Deporting these dreamers would serve no positive purpose. They are productive members of society who only want a chance to continue contributing to the United States. They should be allowed to stay.
Whether you agree with their tactics or not or believe they are self-entitled lawbreakers or victims of a broken immigration system, it's undeniable that it was an action born of frustration and desperation. More than 10 years after the original Dream Act was proposed, these young men and women - Americans in word and deed - continue to be denied the opportunities many of us take for granted.
Not only has the promise of the Dream Act been repeatedly denied, they have now watched as the Senate's immigration reform bill has hit a wall in the House, losing the momentum that almost elevated 11 million people out of the shadows. Almost. So close. Maybe next time.
No wonder they're angry, no wonder they're not willing to wait anymore.
Ironically, allowing immigrants brought here illegally as children the chance to become citizens has become the least controversial piece of immigration reform, with Judiciary Committee Chairman Bob Goodlatte, R-Va., working on a bill with Majority Leader Eric Cantor to allow dreamers to legalize their status.
While this would be an important step, with more than 1 million young adults eligible to benefit from this legislation, it ignores the other 10 million people who would still be left behind. The House's piecemeal efforts will continue to warp the nation's immigration system. Comprehensive reform is still the only credible response.

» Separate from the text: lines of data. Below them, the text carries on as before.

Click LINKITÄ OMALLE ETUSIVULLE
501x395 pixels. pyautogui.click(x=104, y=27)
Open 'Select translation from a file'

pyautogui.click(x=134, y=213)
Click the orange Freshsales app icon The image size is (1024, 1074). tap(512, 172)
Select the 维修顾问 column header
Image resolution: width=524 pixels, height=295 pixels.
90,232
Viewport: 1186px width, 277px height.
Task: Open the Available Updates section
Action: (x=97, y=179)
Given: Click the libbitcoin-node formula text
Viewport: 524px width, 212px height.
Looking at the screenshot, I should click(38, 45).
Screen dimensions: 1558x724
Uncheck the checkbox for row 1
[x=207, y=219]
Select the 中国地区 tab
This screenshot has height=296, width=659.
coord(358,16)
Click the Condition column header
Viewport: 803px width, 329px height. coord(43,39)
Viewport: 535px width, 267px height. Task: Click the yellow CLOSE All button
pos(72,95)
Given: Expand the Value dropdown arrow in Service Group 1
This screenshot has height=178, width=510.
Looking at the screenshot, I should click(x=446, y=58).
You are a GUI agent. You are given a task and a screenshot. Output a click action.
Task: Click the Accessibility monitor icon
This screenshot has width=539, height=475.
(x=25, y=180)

The Dream 9's situation shines a spotlight on the dysfunctional nature of our current immigration system. It's easy to take a hard line and say they broke the law and must pay the price. But the law here is far from right and wrong. As it is, the system is a mishmash of selective enforcement that mirrors the conflicting ethical and legal issues involved in immigration.
The dreamers were in the United States illegally, yes. But if they had stayed in the country most would have been fine. Thanks to the Obama administration's application of Deferred Action for Childhood Arrivals, most could go about their business without fear of being deported. But their parents couldn't, and neither could their siblings under 15.
In a letter to President Obama, 33 House members - including Arizona Reps. Raúl Grijalva and Ed Pastor - have asked the administration to allow the dreamers to come home. The legislators say they believe that returning these young people to their homes is an important first step to an immigration system that respects the humanity and dignity of immigrant families.
Some would argue that allowing the Dream 9 to stay will only open the floodgates. What about the next nine? The next 90? The next 900?
If they are Dream Act-eligible, they too should be allowed back. The Senate's immigration bill allows some dreamers who are no longer in the country to return. Why would anyone want to keep out smart, dedicated young Americans?
And they are Americans. They grew up here, they share the customs and values we all share. They add to the cultural richness of the United States.
Most immigrants believe in hard work, in a better life through struggle. They believe America is still the land of the free, the home of the brave. For these dreamers America is their home. They are brave. They should be free.